*Text passage*.
────────
In [1]:
import numpy as np # linear algebra
import pandas as pd
pd.set_option('display.max_rows', 500)
pd.set_option('display.max_columns', 500)
pd.set_option('max_colwidth', None)

import seaborn as sns
import matplotlib.pyplot as plt


import os
for dirname, _, filenames in os.walk('/kaggle/input'):
    for filename in filenames:
        print(os.path.join(dirname, filename))

In [1]:
# train=pd.read_csv('/kaggle/input/ames-housing-dataset/AmesHousing.csv')
test=pd.read_csv('/kaggle/input/house-prices-advanced-regression-techniques/test.csv')
train2=pd.read_csv('/kaggle/input/house-prices-advanced-regression-techniques/train.csv')

In [1]:
train2.head()

In [1]:
train2.columns = train2.columns.str.replace(' ', '')
train2=train2.rename(columns={"YearRemod/Add": "YearRemodAdd"})

In [1]:
train2.head()

In [1]:
test.head()

In [1]:
# print("Size of the Ames Dataset",len(train))
print("Size of the Housing Dataset",len(train2))
print("Size of the Housing Test Dataset",len(test))

Finding duplicates in data

In [1]:
print(train2.shape)
train2 = train2.drop_duplicates()
print(train2.shape)


In [1]:
useless = ['Id'] 
train2 = train2.drop(useless, axis = 1)
────────
*Data records*.

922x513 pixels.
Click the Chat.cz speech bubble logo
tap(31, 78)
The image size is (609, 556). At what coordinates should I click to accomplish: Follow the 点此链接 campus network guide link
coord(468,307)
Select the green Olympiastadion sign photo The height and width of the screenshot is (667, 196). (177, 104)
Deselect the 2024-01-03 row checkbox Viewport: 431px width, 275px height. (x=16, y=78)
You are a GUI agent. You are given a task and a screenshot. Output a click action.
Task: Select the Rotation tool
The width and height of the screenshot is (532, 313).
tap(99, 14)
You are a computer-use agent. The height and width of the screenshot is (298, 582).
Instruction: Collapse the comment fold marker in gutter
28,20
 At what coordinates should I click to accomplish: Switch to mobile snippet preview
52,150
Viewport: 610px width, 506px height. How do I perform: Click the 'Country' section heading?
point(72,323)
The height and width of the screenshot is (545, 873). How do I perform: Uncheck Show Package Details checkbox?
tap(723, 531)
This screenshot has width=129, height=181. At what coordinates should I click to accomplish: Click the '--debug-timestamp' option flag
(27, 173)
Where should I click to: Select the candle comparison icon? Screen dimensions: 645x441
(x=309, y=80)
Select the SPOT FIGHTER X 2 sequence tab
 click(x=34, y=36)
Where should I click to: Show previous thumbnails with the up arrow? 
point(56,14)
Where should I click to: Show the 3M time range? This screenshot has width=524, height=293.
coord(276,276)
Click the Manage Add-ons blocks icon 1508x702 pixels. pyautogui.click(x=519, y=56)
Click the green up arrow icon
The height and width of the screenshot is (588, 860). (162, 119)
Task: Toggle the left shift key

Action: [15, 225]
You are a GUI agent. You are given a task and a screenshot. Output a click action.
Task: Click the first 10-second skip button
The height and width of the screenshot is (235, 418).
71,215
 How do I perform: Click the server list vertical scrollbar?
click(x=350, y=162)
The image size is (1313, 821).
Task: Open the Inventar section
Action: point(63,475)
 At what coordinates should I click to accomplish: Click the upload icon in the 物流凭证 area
────────
*Description of the task*. Quote the house-prices notebook code above between "Finding duplicates in" and "train2.drop(useless, axis = 1)", inclusive.

*Reply to the exercise*.
Finding duplicates in data

In [1]:
print(train2.shape)
train2 = train2.drop_duplicates()
print(train2.shape)


In [1]:
useless = ['Id'] 
train2 = train2.drop(useless, axis = 1)